# What to work on
What lines of the data hold the string "computer"? Pull each one out.

# Dataset excerpts
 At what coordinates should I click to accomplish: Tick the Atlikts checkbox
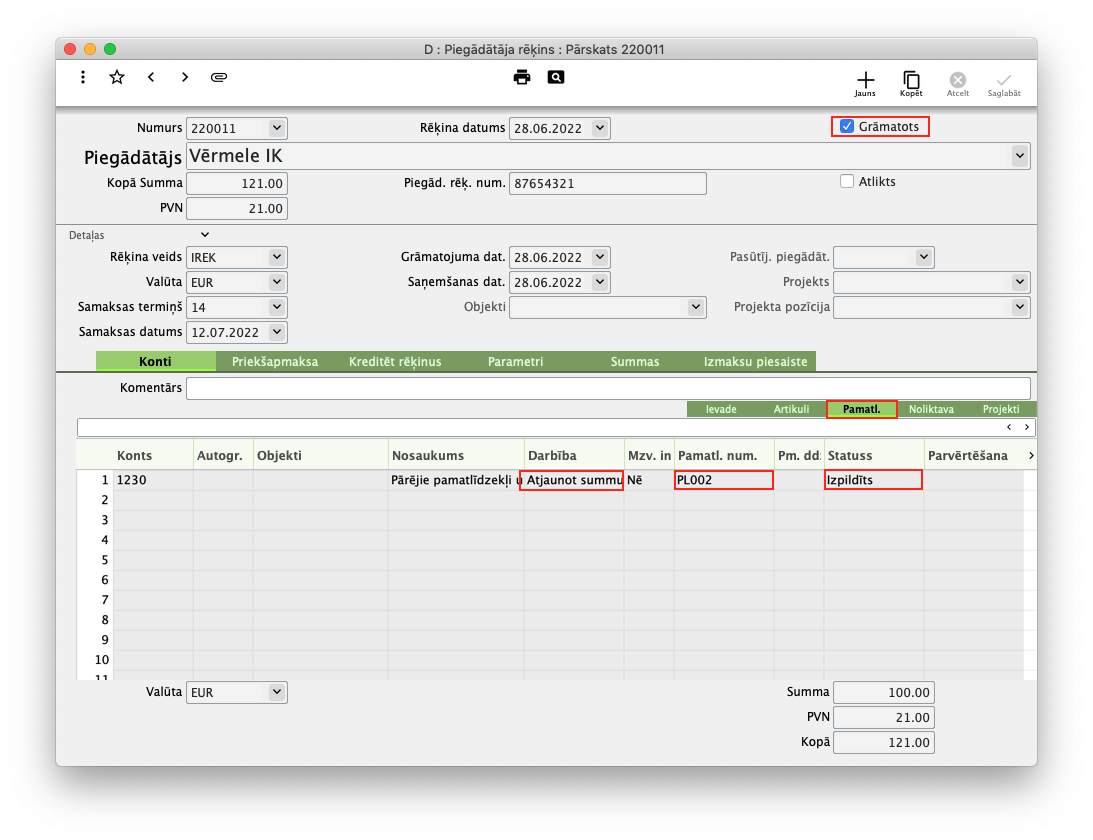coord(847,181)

---

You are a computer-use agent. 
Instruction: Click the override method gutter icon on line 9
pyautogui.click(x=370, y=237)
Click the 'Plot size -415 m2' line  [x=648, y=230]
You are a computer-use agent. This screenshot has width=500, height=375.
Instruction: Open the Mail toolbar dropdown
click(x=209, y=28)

---

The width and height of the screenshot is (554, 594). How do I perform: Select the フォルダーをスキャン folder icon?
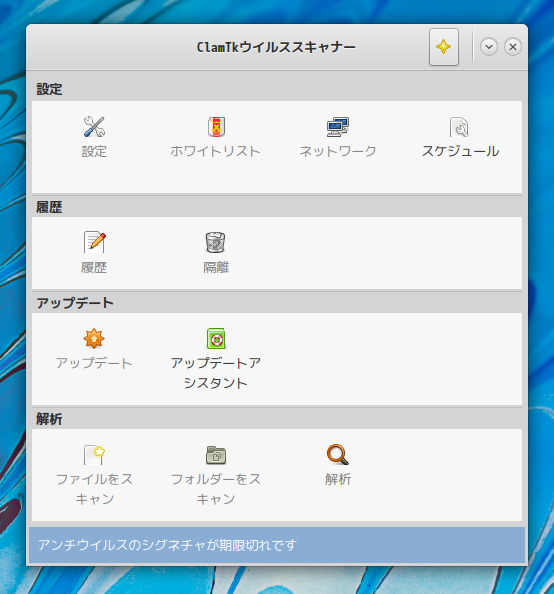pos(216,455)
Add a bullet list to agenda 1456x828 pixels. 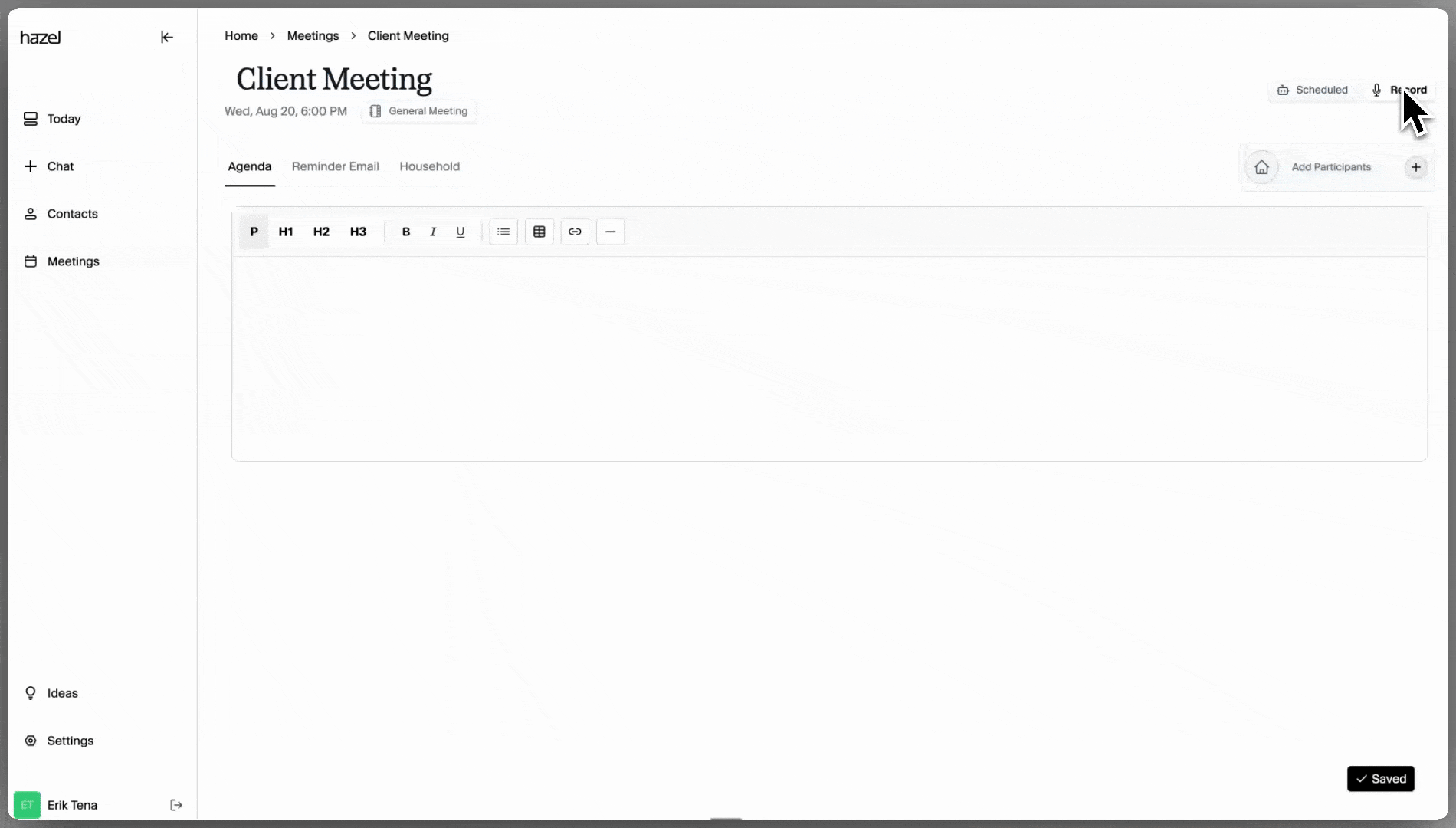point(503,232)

# Response to the exercise
You are a computer-use agent. 
You are a computer-use agent. This screenshot has width=500, height=375.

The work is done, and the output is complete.